Çeşitli ülkelerde namus cinayetlerine rastlanabildiğine de dikkat çeken Akıncı, “Afrika’da bu olaylara kadın sünnetleri şeklinde rastlanırken, örneğin Japonya’da onur uğruna intiharlar gerçekleşiyor. Mesela Çin’de anne karnındayken kız olduğu öğrenilen bir bebek öldürülebiliyor. Berdel usulü evliliklere ülkemizde de olmak üzere sıkça rastlanıyor” şeklinde konuştu.
‘Yasaların kadına bakışını değiştirmeliyiz’
İÜ Hukuk Fakültesi Dekanı Prof. Dr. Adem Sözüer, kadın örgütleri ile beraber çalışarak Türk Ceza Kanunu’nun (TCK) kadının konumu hakkındaki tutumunu değiştirmeyi başardıklarını söyledi. Önemli olanın yasaların kadınlara bakışını değiştirmek olduğunu vurgulayan Sözüer, “Cinsel dokunulmazlık hakkındaki kanunlarda genişleme var. Cinsel istismarın eşler arasında gerçekleşmesi de söz konusu. Bu değişimi uygulamaya nereden başlamak gerektiğini tartışacağız” dedi.

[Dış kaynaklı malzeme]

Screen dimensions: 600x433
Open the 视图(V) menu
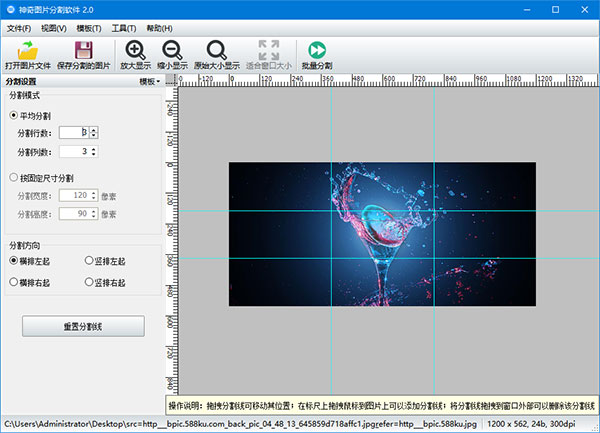coord(54,27)
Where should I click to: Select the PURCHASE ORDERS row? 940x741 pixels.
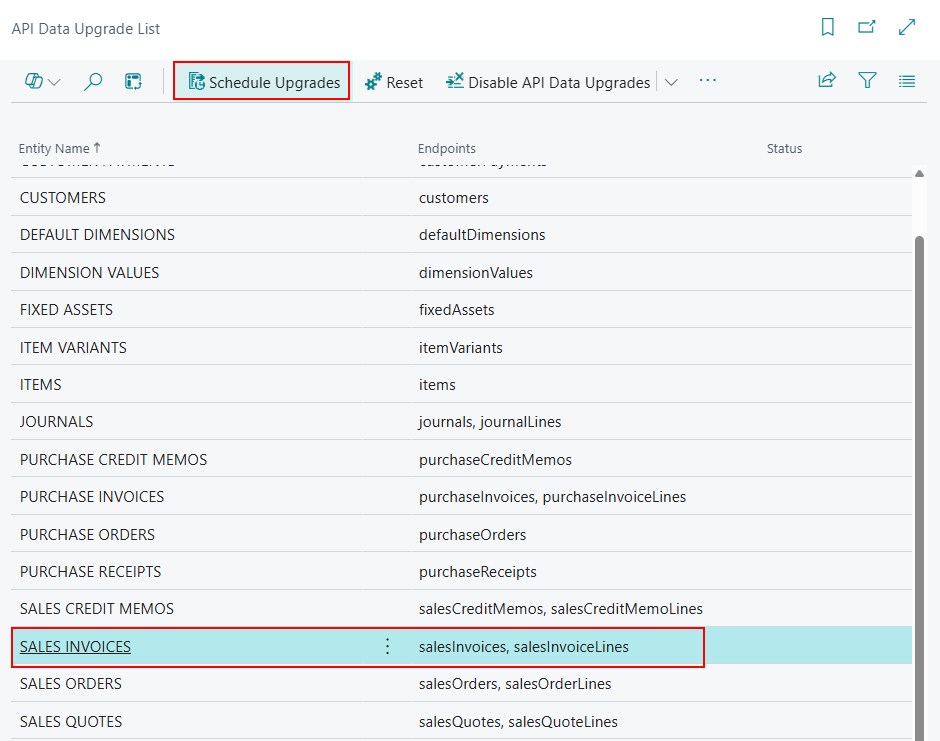461,534
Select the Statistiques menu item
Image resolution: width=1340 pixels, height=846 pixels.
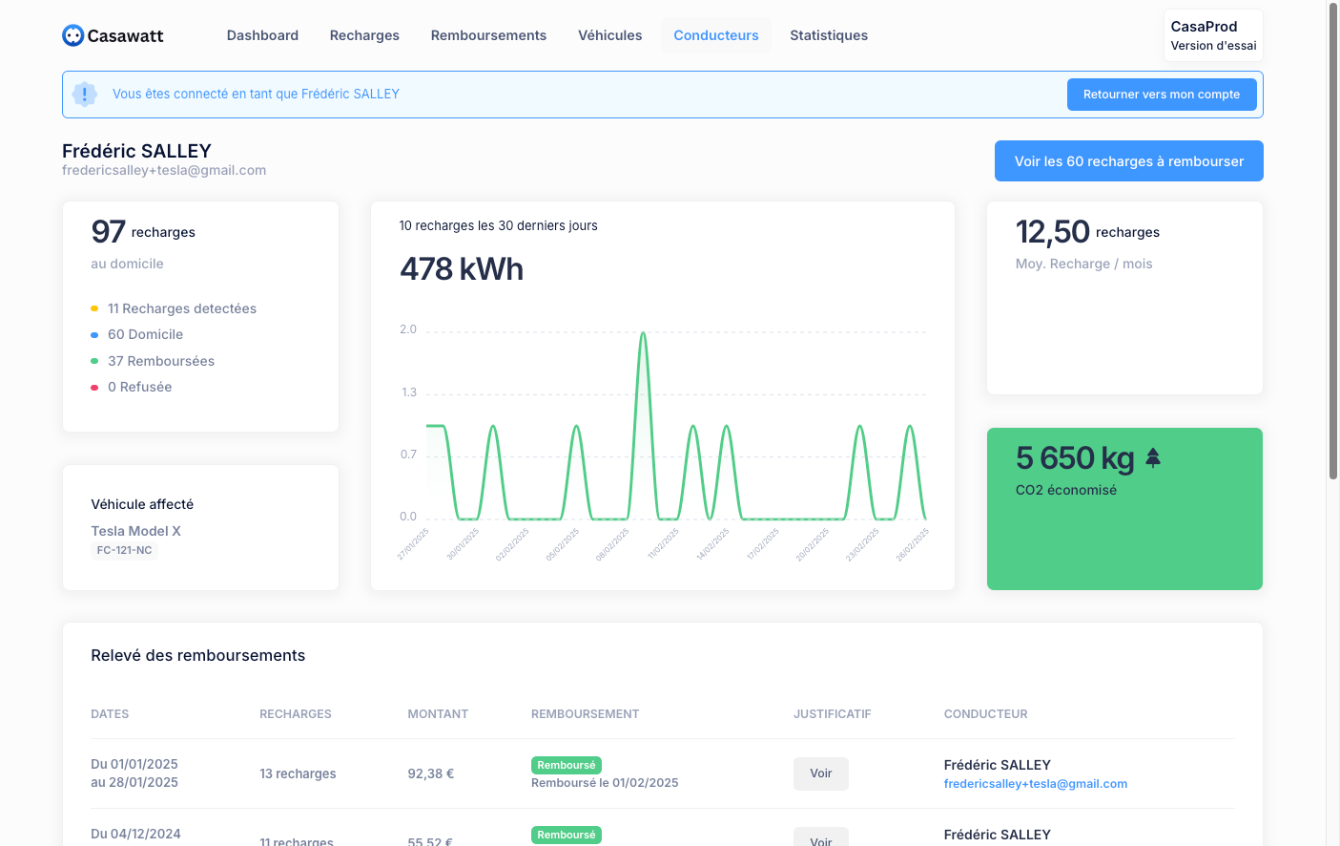click(x=828, y=36)
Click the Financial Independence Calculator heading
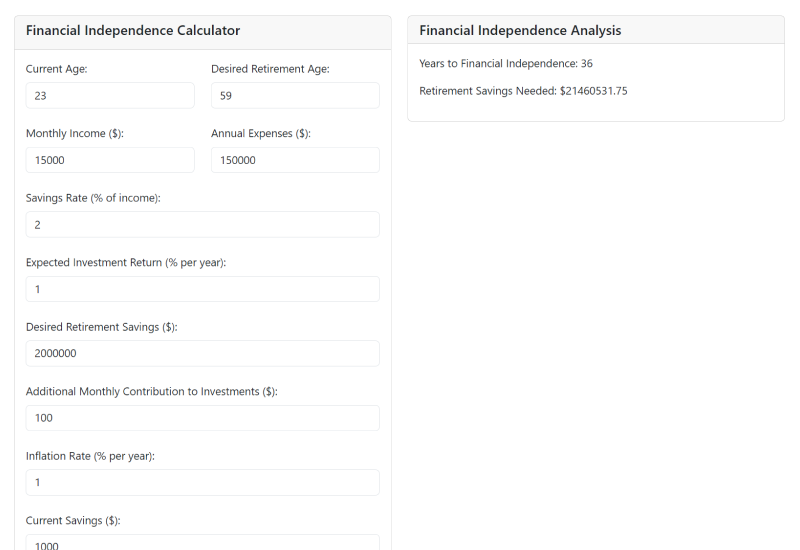 point(133,31)
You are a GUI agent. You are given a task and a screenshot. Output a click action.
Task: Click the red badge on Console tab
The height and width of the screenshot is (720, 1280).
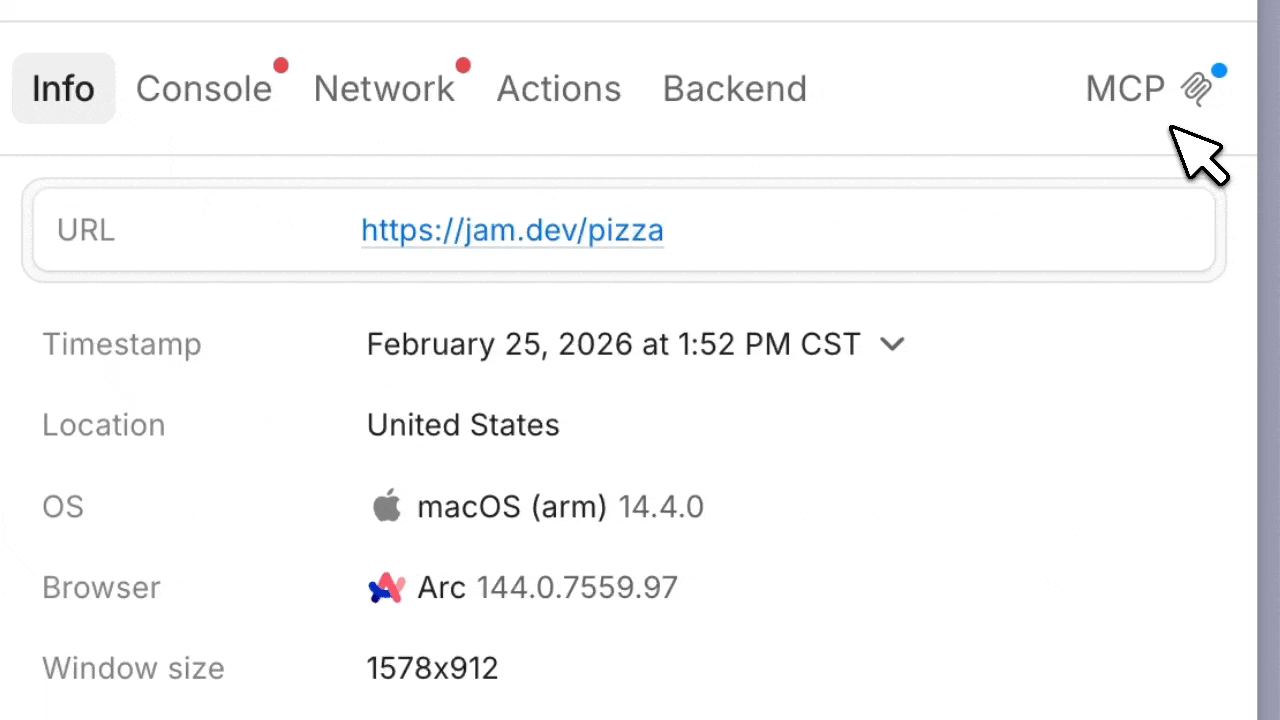pyautogui.click(x=281, y=66)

‘Almanya’da ilk 2005’te görüldü’
Almanya’daki Humboldt Üniversitesi Doktora Öğrencisi Dr. Erol Pohlreıch ise namus ve cinayetin bir arada anılmasının ilk konuları olduğunu vurgulayarak, Almanya’da namus cinayetlerinin birebir ismiyle özdeşleşmediğini, diğer ülkelerin kültürlerindeki gibi gerçeklemesinin beklenmediğini belirtti.
Dr. Erol Pohlreıch, Almanya’da namus cinayetinin ilk olarak 2005’te Berlin’de yaşanan bir olayın büyük bir yankı uyandırmasıyla gündeme oturduğunu anımsatarak, “Kan gütme ve namus cinayetleri töreyle ilişkilidir. Kadın ve kızlar yaşadıkları topluma aykırı davranışları nedeniyle cezalandırılıyor. Ama hangi durumlarda gerçekleştiği toplumdan topluma veya aşiretlere göre değişiyor. Örneğin, bir kızın erkek arkadaşıyla sinemaya gitmesi veya pantolon giymesi hoş karşılanmayabiliyor” dedi.

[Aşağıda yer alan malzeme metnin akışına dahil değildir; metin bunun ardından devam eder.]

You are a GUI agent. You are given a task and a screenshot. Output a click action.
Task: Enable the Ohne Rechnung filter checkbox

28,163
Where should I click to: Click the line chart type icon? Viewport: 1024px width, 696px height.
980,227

Töre olaylarını Alman kültürüne ters olduğunu ve bu konuda doğrudan uygulayıcı bir kanun olmadığını belirten Pohlreıch, bu tarz eylemlerin somut olaylar temelinde değerlendirilerek sonuca gidildiğini ifade etti.

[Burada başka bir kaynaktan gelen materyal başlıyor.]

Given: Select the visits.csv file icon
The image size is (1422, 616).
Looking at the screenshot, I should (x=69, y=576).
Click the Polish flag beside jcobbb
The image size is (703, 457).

‘Almanya’ya yabancı kültürlerden gelenlerde görülüyor’
Namus cinayetleri ve töre kavramını kültürle ilişkilendirmek gerektiğinin altını çizen Pohlreıch, “Almanya’daki namus cinayetleri, köken itibariyle yabancı kültürlerden gelmiş, sadece birkaç nesildir Alman vatandaşı olan veya Almanya’da yaşayıp başka kültürleri benimsemiş kişiler tarafından gerçekleşiyor” diye konuştu.
‘Ceza hukukumuzda Alman hocaların katkısı var’
İÜ Hukuk Fakültesi Ceza ve Ceza Usul Hukuku Anabilim Dalı öğretim üyesi Yard. Doç. Dr. Ragıp Barış Erman, Almanya’dan gelen öğretim üyeleri ve öğrencilerine başta Hukuk Fakültesi olmak üzere İstanbul Üniversitesi’ni tanıan bir konuşma yaptı. Batı hukukunun Türkiye’ye adaptasyonunun önemli yer tuttuğunu vurgulayan Erman, Lozan Antlaşması gereğince kendi hukuklarını saklı tutan dini azınlıklara eşit ve tek hukuk düzeni getirildiğini ifade etti. Almanya’dan Türkiye’ye iltica eden Yahudi profesörlerinin İstanbul Üniversitesi’nde istihdam ederek Türkiye’ye ve Türk hukukuna katkıda bulunduklarını belirtti.